The court agreed in January to take up the issue by granting two cases — one involving Harvard, a private university, and the other from the University of North Carolina, a public institution. The two cases were consolidated, meaning they were to be argued and decided together.
During her confirmation hearing, Justice Ketanji Brown Jackson said she would not take part in the consideration of the affirmative action issue, because she was on a board that advised Harvard on policy matters. Participating in the case would present a potential conflict of interest, she said.
But in a brief order Friday the court said the two cases are no longer consolidated. Because they’re now separate, she can participate in the case from the University of North Carolina.
The court said Justice Jackson took no part in the consideration of Friday’s order.
The court’s January decision to take up the cases presented the most serious threat in decades to the use of affirmative action by the nation’s public and private colleges and universities.
The court has repeatedly upheld affirmative action in the past.

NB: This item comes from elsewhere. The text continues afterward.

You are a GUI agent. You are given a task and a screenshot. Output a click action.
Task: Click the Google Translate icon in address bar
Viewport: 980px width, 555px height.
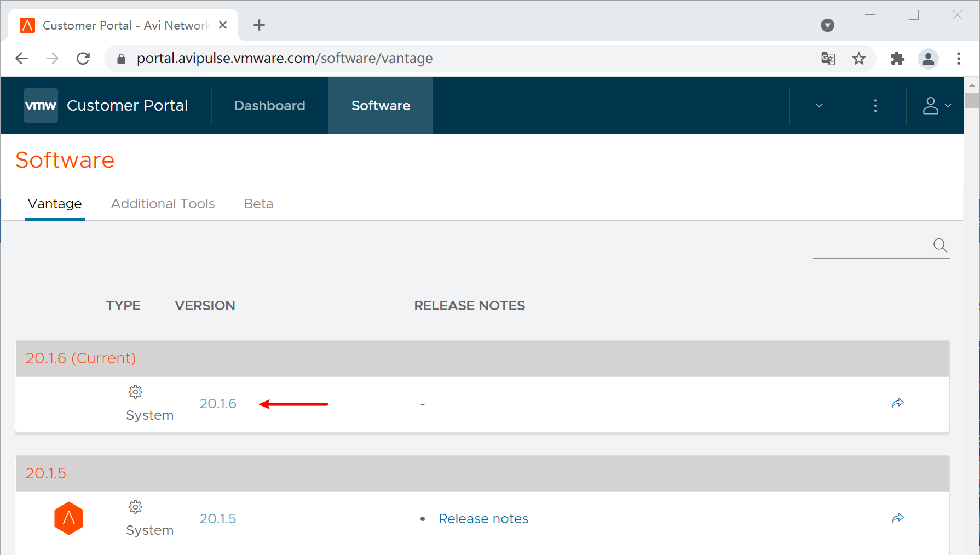[x=828, y=58]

But two of the justices who were key to those decisions are gone — Anthony Kennedy and Ruth Bader Ginsburg. Their replacements, Trump appointees Brett Kavanaugh and Amy Coney Barrett, are more conservative and less likely to find the practice constitutional.
The challenges to be heard in the fall were brought by groups backed by a longtime opponent of affirmative action, Edward Blum of Maine. He sued Harvard and UNC in federal court, claiming their undergraduate admissions systems were discriminatory — against Asian American students in the Harvard case and both Asian American and white students in the North Carolina case.
The groups lost in the lower courts, which ruled that a school’s limited consideration of race was a legitimate effort to achieve a more diverse student body.
The Supreme Court has long barred racial quotas in admissions. But it has allowed schools to consider a student’s race to be one “plus factor” among many other qualities, provided the admissions process looks at the overall qualifications of applicants and uses race no more than necessary to achieve a level of diversity.
The Supreme Court will hear the cases in its next term, which begins in October.